Seguimos adelante, pasamos por delante de una puerta con el vidrio cubierto, y luego un carro de libros de la biblioteca aparcado cerca de un rompecabezas de Las Vegas sin terminar, las piezas ordenadas en pequeños montones sobre una mesa de metal. Macon abre otra puerta con sus llaves tintineantes y, en el momento que pasamos a través de ella, cesan los puntapiés, y de nuevo reina un silencio absoluto. Adelante hay seis puertas a cada lado separadas del resto del pabellón, algunas con bolsas de basura de plástico blanco vacías, que cuelgan de las cerraduras de acero brillante, y los rostros en las ventanas van de jóvenes a viejos y la tensa energía en ellos me recuerda a un animal a punto de lanzarse, a punto de escapar como algo salvaje que está aterrorizado. Quieren salir. Quieren saber lo que pasó. Siento el miedo y la ira. Casi los huelo.

Macon nos lleva a una celda en el otro extremo, la única con la ventana vacía y la puerta entreabierta, y Marino comienza a repartir la ropa de protección mientras dejamos las maletas de la escena del crimen y las cámaras en el suelo. En el interior de la celda de Kathleen Lawler —un espacio más pequeño que un establo— Sammy Chang, el investigador de la escena del crimen del GBI, hojea un cuaderno que aparentemente sacó de entre los libros y otros cuadernos colocados en dos estantes metálicos pintados de gris.

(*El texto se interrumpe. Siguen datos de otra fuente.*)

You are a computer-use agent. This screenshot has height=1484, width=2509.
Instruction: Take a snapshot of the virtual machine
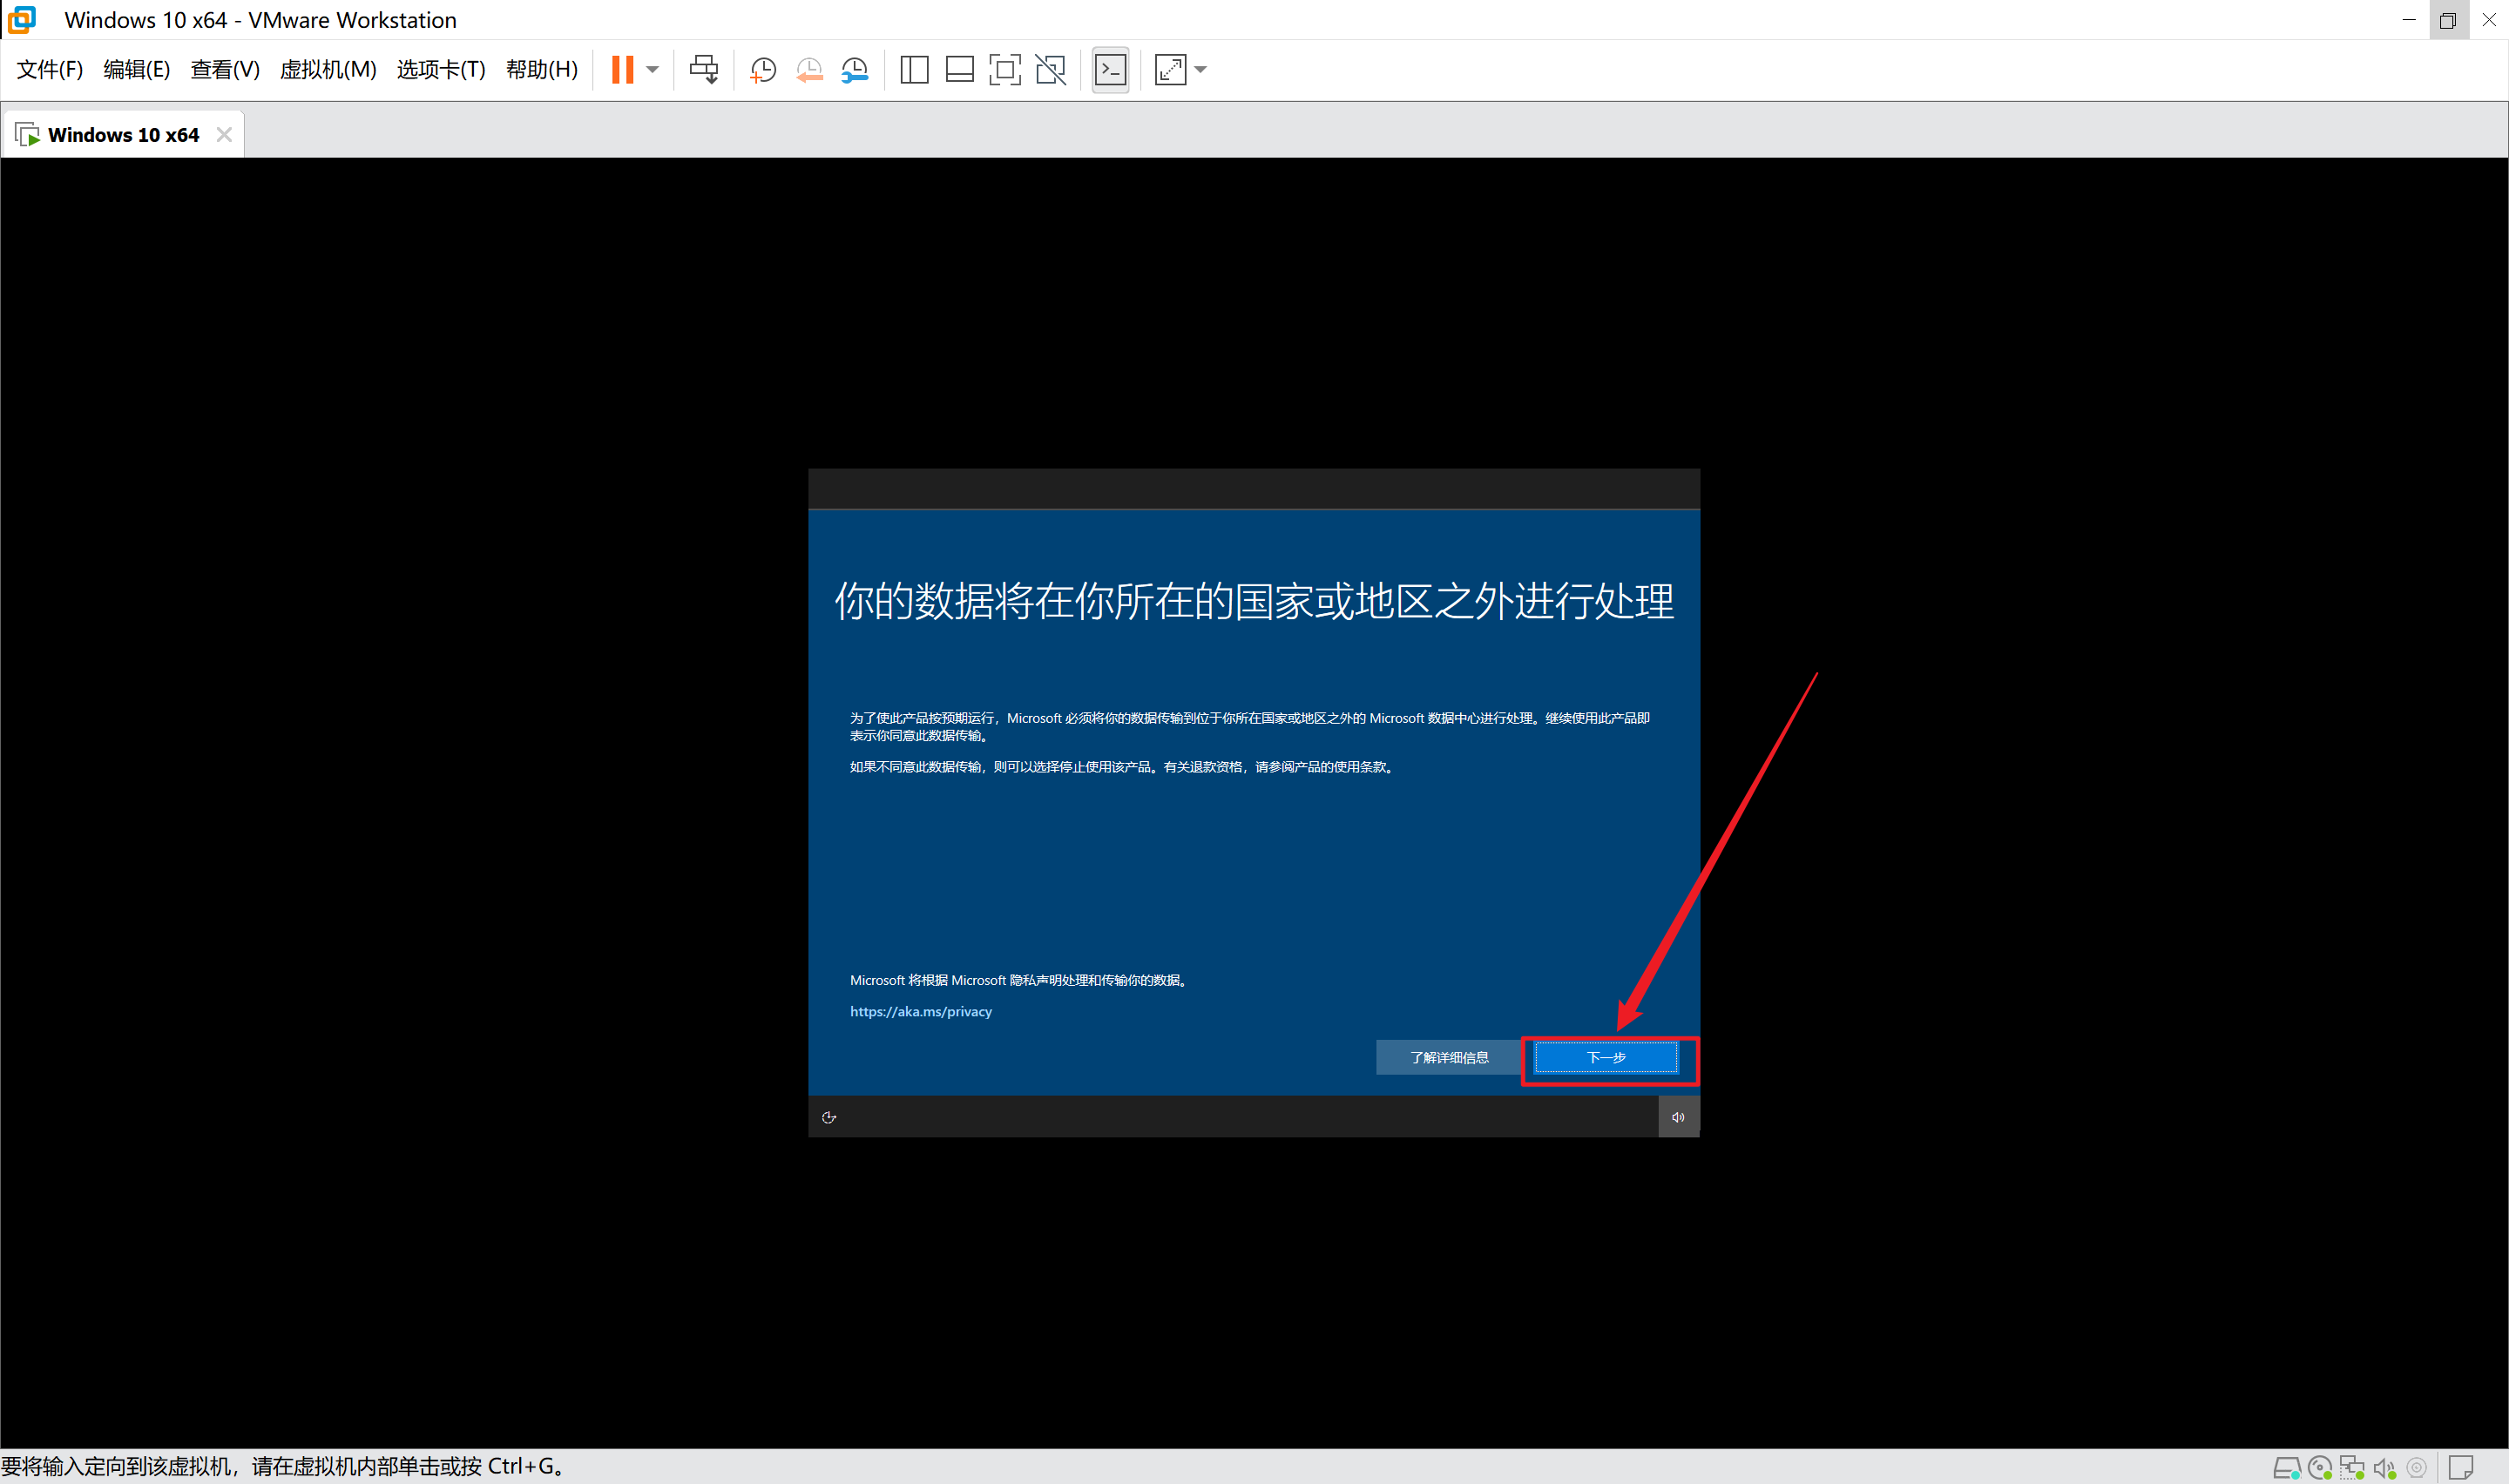click(x=762, y=69)
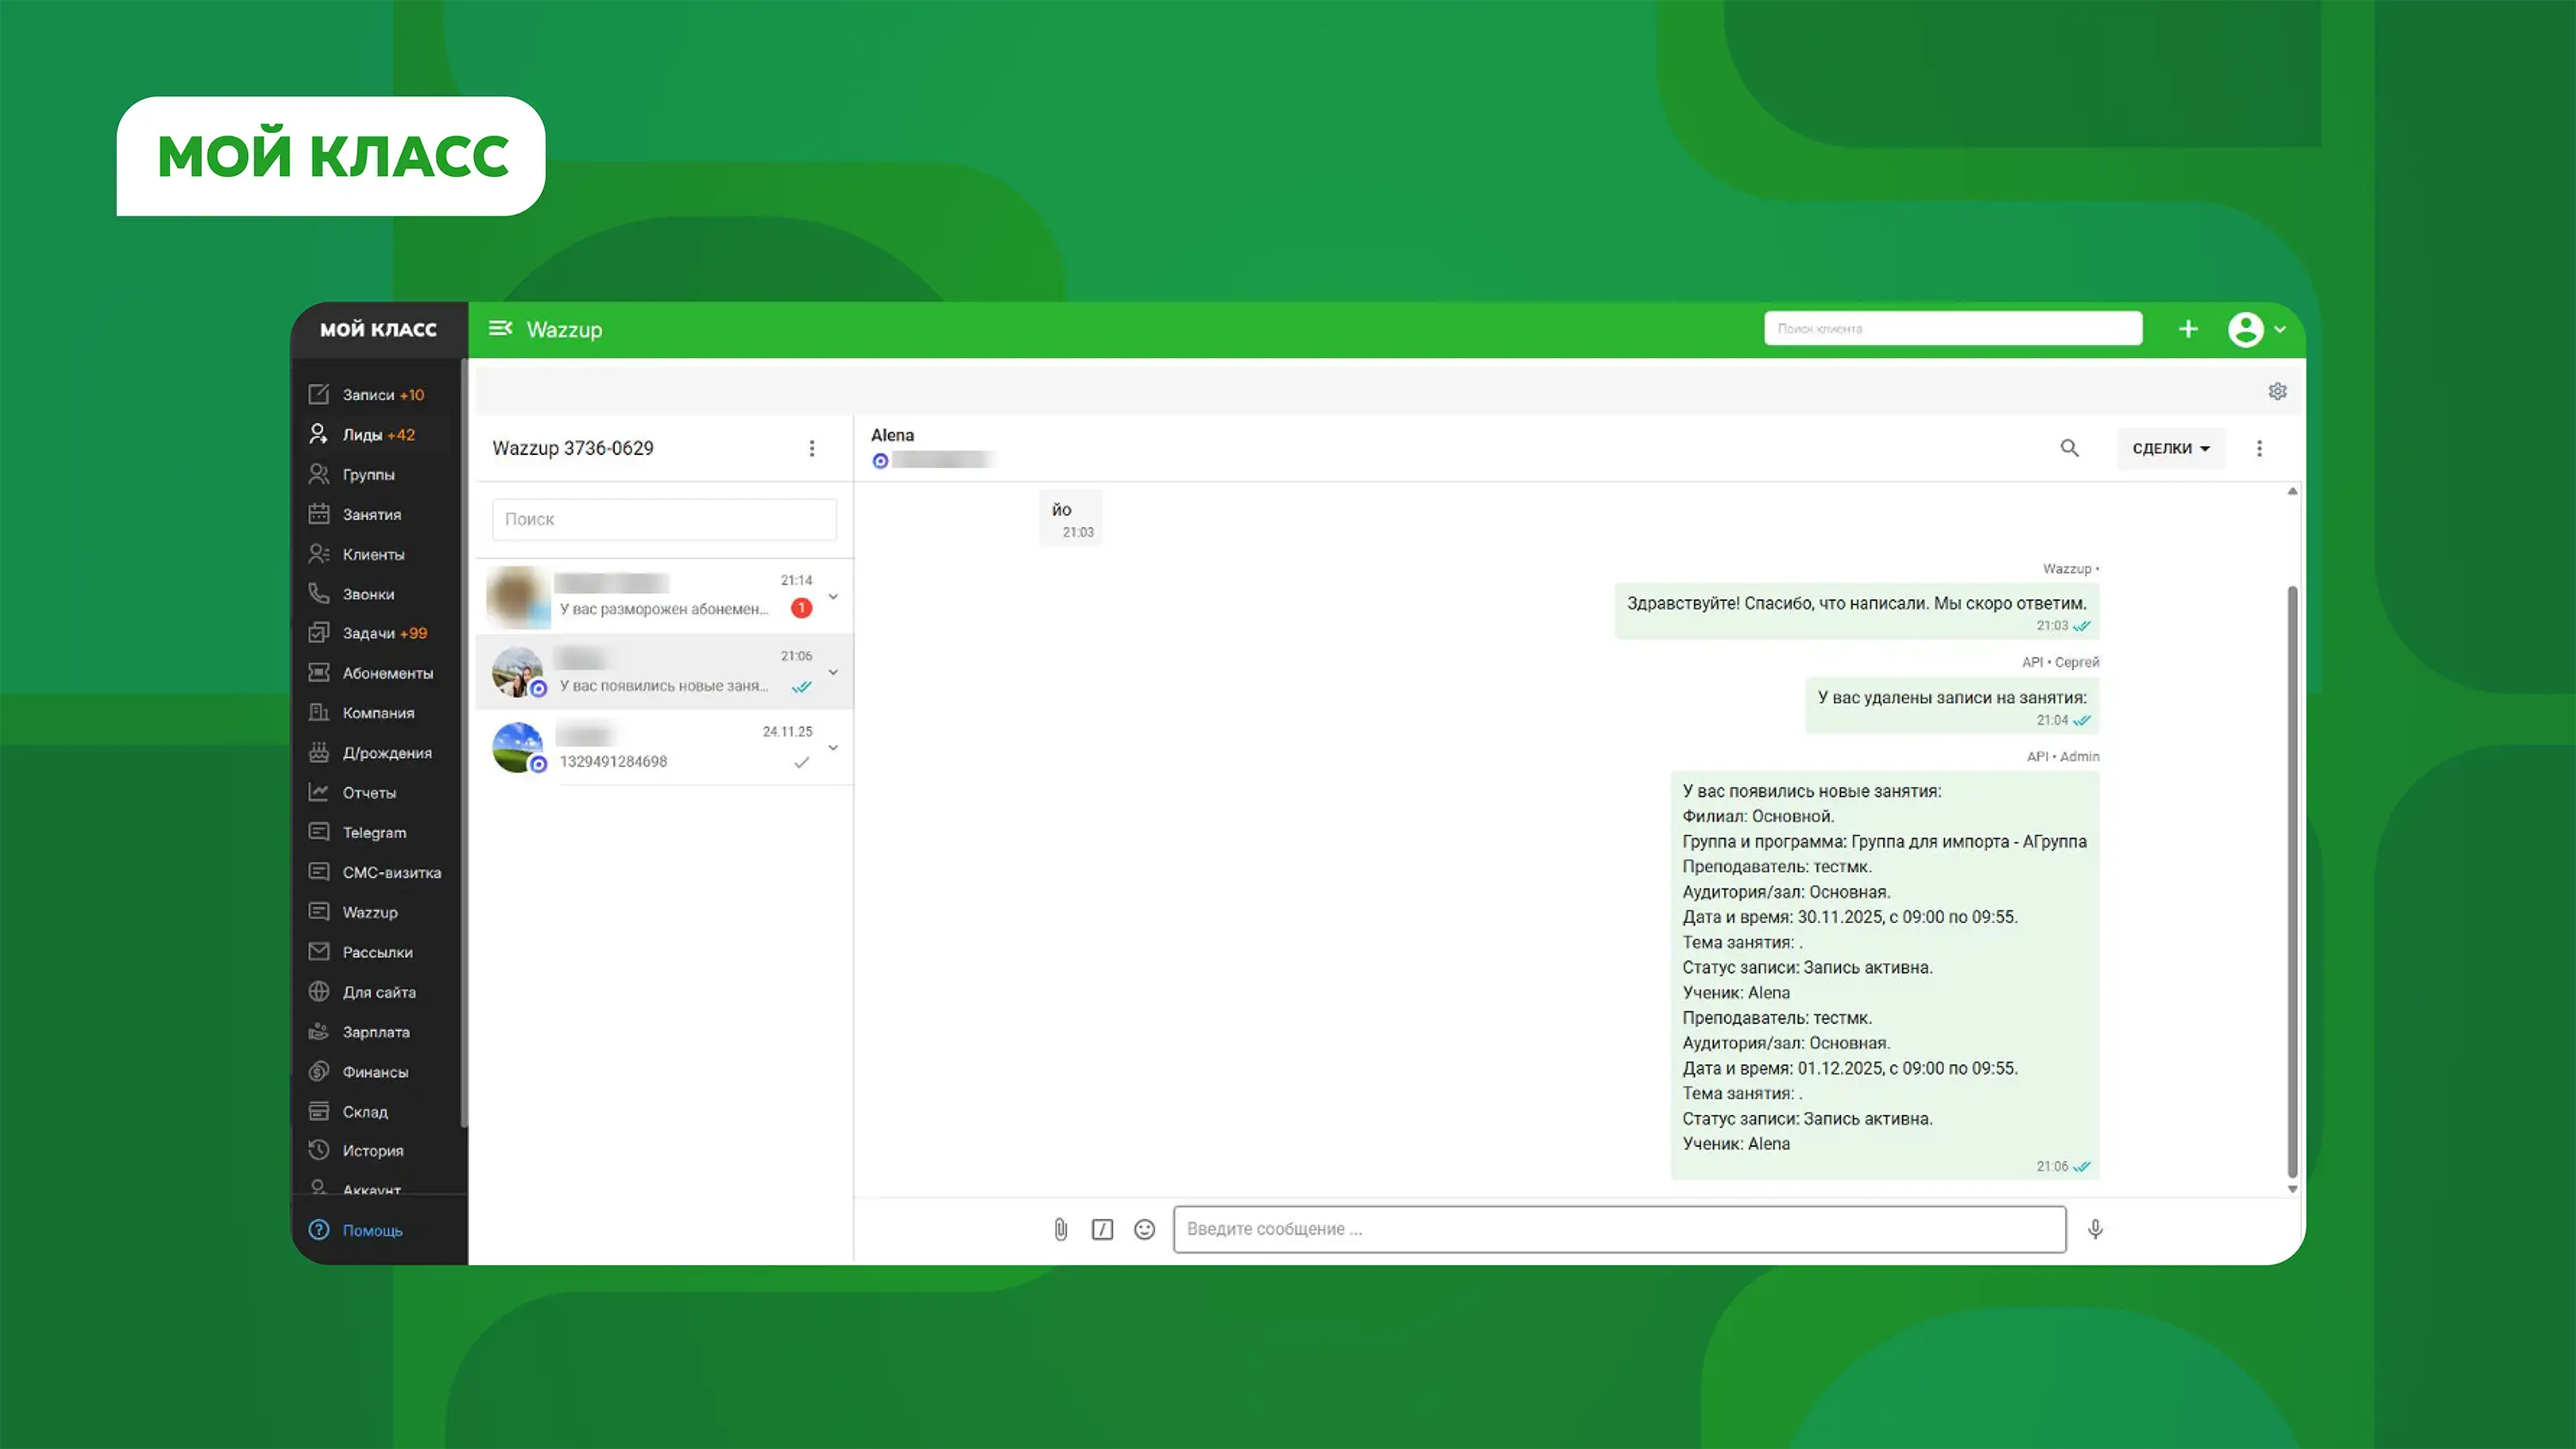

Sus dedos enguantados pasan las páginas y está cubierto de pies a cabeza en Tyvek blanco, lo que Marino considera un exceso, porque él viene de una época en la que la mayoría de los investigadores solo se ponían guantes quirúrgicos y un poco de Vicks en la nariz.

Los ojos oscuros de Chang pasan de Marino a mí y después mira a Colin y le dice:

—Tengo fotos de casi todo lo que hay aquí. No estoy seguro de qué más podemos hacer por el acceso.

Lo que dice es que los guardias y otro personal de la prisión tienen acceso a la celda de Kathleen y un sinnúmero de otras reclusas han estado encerradas en ella a lo largo del tiempo. Espolvorear en busca de huellas dactilares e impresiones, así como otros procedimientos forenses de rutina que se hacen en un caso de muerte sospechosa, no van a ser útiles porque el lugar está contaminado. Las muertes bajo custodia son similares a homicidios domésticos, ambos complicados por las huellas dactilares y el ADN que significan muy poco si el asesino tenía acceso regular a la casa o el lugar donde ocurrió la muerte.

Chang tiene cuidado con lo que comunica. No quiere sugerir abiertamente que si alguien que trabaja en la prisión es responsable de la muerte de Kathleen Lawler, lo más probable es que nosotros no vayamos a deducirlo con el procesamiento de su celda de la manera como lo haríamos si fuese la típica escena del crimen. Él no dirá en presencia del guardia Macon y la alcaide Tara Grimm que su principal objetivo desde que llegó ha sido asegurar la celda de Kathleen y evitar que nadie —incluidos ellos dos— saboteen las posibles pruebas. Por supuesto, en el momento de su llegada ya hubiera sido demasiado tarde para proteger la integridad de cualquier cosa. No sabemos a ciencia cierta cuánto tiempo llevaba muerta Kathleen en su celda antes de que lo notificasen al GBI y al despacho de Colin.